Quarterly growth rate of 4-5 per cent seems to be the latest norm, but no, the above figures aren't sequential estimates. These are projections for the full fiscal FY20, which translates to a little over a half of the potential 8 per cent growth. Let that sink in. 

To understand what's happening with our economy, imagine a cart climbing uphill, with three wheels going backwards and one moving forward. You get the picture. 

GDP is measured via production, income or expenditure approach and though each method relies on a set of separate indicators, look any which way, they are all flashing red. 

Agreed, a few components like agriculture and government spending are outliers doing all the heavy lifting, yet the final national income output is growing at an undesirable pace. 

In India, production approach, measuring the sum of value added of all economic activities, plus indirect taxes minus subsidies on products, is considered to be firmer.
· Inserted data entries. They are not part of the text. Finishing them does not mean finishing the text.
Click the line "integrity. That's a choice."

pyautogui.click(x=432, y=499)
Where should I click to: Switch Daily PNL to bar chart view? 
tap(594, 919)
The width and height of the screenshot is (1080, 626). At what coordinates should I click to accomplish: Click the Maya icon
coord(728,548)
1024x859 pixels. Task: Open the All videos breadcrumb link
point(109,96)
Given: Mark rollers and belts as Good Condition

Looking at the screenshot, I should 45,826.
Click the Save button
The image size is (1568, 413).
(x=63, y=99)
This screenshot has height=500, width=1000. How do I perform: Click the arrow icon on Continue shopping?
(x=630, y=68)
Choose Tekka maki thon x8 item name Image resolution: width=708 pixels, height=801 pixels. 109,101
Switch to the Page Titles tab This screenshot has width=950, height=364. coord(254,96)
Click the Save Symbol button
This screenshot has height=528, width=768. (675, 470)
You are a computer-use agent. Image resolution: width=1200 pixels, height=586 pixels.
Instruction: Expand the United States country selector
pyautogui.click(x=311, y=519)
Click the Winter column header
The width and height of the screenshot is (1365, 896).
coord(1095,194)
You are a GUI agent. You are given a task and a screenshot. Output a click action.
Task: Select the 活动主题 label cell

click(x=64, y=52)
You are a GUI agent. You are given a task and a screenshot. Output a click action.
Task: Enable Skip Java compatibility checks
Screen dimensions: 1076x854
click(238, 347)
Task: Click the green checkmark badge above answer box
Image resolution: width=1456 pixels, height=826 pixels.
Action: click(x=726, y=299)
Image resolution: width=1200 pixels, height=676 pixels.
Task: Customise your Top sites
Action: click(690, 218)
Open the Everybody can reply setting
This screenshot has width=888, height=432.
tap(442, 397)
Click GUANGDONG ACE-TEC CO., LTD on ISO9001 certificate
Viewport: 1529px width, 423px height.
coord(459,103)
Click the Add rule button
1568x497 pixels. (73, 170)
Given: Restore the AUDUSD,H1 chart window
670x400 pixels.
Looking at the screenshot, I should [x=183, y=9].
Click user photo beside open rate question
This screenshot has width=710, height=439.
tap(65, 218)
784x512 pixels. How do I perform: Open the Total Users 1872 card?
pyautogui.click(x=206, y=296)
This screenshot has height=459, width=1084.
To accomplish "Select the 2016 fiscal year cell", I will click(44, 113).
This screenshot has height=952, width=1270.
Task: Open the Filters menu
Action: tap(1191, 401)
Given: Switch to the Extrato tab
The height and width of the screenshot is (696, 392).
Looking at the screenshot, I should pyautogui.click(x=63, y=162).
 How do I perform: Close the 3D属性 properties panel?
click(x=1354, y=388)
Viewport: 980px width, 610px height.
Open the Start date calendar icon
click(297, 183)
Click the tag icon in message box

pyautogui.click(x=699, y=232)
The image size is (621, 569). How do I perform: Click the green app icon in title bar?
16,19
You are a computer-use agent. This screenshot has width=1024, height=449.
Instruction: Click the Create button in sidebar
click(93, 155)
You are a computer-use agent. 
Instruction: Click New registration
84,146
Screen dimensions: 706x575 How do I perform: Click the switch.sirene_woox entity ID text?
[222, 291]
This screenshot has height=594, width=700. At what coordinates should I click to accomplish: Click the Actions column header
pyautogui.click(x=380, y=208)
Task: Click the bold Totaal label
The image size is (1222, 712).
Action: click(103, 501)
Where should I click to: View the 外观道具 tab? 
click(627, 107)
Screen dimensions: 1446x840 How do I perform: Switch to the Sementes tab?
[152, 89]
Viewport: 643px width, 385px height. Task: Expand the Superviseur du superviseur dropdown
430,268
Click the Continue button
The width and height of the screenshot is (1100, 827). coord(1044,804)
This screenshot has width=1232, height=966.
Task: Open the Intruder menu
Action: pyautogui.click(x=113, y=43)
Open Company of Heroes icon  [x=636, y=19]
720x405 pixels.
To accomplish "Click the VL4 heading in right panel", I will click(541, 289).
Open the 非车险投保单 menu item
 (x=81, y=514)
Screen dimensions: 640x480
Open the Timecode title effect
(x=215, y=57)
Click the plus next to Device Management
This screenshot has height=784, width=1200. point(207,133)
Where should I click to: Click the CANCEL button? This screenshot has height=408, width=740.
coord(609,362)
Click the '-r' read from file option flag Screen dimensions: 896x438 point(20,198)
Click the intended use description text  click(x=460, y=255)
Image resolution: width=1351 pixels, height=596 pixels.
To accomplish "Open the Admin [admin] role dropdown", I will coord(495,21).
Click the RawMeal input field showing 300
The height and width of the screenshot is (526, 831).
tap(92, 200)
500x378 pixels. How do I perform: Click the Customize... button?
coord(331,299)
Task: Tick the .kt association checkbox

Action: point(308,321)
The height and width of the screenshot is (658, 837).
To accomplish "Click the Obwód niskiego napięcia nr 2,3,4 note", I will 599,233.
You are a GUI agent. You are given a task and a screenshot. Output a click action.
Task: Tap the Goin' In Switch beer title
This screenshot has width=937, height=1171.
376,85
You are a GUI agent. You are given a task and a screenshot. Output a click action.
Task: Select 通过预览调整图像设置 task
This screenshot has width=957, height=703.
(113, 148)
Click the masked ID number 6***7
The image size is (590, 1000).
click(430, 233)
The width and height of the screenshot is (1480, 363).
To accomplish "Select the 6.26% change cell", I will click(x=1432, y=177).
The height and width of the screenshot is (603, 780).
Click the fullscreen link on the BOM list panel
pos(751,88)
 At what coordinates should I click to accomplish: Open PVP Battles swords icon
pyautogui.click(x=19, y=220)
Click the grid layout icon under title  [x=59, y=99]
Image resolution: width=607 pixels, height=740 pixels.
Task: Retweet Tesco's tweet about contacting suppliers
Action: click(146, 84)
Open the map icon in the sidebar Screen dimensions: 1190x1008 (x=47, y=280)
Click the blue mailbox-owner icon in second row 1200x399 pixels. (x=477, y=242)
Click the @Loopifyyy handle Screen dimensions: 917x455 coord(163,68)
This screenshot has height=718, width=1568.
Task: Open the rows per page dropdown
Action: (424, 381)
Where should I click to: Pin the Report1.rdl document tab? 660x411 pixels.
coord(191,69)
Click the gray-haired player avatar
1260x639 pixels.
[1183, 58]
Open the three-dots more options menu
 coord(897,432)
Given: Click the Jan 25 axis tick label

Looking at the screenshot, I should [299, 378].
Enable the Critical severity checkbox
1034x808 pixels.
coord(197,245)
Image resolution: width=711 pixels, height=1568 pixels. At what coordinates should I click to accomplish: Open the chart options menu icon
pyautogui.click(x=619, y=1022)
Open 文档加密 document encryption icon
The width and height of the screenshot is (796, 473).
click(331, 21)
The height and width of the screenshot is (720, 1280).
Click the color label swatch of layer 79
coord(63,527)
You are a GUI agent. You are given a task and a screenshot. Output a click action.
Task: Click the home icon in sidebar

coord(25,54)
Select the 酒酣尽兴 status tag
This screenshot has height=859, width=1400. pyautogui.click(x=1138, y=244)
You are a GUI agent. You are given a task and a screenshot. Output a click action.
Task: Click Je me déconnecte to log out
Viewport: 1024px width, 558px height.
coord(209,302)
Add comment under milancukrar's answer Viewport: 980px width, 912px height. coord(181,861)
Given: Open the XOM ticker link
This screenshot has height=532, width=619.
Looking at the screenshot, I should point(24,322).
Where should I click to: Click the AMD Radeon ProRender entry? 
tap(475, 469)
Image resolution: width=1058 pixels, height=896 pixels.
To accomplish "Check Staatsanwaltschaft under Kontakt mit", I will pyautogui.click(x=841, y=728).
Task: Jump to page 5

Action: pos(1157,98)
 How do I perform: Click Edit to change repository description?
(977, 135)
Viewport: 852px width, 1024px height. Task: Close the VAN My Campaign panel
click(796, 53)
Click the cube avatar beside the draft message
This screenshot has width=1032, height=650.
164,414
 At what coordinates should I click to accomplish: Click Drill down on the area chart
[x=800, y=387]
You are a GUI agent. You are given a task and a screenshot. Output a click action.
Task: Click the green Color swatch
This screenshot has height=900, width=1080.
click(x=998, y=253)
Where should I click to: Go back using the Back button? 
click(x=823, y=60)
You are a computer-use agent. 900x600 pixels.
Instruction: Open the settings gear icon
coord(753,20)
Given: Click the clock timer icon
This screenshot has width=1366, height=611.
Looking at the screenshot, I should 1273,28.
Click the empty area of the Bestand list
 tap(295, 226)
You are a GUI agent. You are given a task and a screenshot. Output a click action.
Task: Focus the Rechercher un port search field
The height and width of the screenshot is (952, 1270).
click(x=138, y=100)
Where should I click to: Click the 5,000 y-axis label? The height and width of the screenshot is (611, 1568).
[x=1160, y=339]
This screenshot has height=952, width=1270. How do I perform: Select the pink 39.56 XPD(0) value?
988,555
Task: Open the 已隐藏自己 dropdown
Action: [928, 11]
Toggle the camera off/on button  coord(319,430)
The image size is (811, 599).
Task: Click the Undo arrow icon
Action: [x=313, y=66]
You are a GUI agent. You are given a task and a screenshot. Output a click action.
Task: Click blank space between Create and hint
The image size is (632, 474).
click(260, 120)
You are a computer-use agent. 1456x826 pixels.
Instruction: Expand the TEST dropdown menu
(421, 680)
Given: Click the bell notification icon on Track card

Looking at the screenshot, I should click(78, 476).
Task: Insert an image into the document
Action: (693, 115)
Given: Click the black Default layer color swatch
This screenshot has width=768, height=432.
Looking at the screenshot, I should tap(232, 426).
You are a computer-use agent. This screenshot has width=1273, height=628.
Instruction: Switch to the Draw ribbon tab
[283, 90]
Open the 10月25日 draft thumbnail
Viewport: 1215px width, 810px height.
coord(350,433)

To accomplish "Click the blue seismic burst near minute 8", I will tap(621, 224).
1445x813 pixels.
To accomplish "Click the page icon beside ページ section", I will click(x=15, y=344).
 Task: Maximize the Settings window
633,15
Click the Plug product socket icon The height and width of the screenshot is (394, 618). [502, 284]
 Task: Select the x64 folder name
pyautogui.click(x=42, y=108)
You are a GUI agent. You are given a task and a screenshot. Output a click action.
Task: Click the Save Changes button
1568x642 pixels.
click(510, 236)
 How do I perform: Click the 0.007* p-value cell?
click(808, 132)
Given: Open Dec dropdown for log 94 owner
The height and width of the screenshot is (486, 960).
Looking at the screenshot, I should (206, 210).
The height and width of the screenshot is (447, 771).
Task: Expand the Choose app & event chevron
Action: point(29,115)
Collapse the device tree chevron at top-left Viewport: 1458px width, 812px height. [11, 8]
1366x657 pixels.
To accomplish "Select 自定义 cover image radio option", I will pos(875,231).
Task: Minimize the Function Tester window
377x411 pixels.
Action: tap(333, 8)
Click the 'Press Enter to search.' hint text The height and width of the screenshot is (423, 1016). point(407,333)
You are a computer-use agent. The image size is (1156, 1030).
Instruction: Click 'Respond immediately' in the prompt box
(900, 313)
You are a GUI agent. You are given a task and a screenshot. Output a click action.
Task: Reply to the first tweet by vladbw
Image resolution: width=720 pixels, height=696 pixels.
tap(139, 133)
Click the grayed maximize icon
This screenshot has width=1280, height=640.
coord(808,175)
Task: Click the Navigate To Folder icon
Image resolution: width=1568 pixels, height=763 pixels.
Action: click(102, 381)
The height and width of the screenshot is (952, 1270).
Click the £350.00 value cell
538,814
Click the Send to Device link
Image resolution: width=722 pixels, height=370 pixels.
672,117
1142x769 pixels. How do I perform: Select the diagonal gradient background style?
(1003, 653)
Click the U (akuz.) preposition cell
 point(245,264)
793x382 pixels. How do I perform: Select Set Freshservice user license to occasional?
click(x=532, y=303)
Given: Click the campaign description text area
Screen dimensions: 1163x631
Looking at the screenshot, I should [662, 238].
Let's look at key elements, their contribution to GDP,  their performance and the road ahead. 

Private consumption:    
Otherwise known as consumer expenditure, it measures money spent on goods and services including food to housing to electricity, hotels and restaurant services. During the September quarter, its share in GDP stood at 56.3 per cent -- the largest of all components and hence a key driver of growth. Worryingly, its contribution to GDP is steadily declining over the past few quarters as consumers are keeping a tight leash on spending. From 76.4 per cent in September 2018, private consumption's contribution to GDP fell to 62.4 per cent this year. Similarly, growth rate of private consumption plunged from 9.8 per cent in Q2 last year to 5.1 this year. The good news though is, consumer spending grew from 3.1 per cent during June quarter and is expected to fare better in Q3 given the festive season.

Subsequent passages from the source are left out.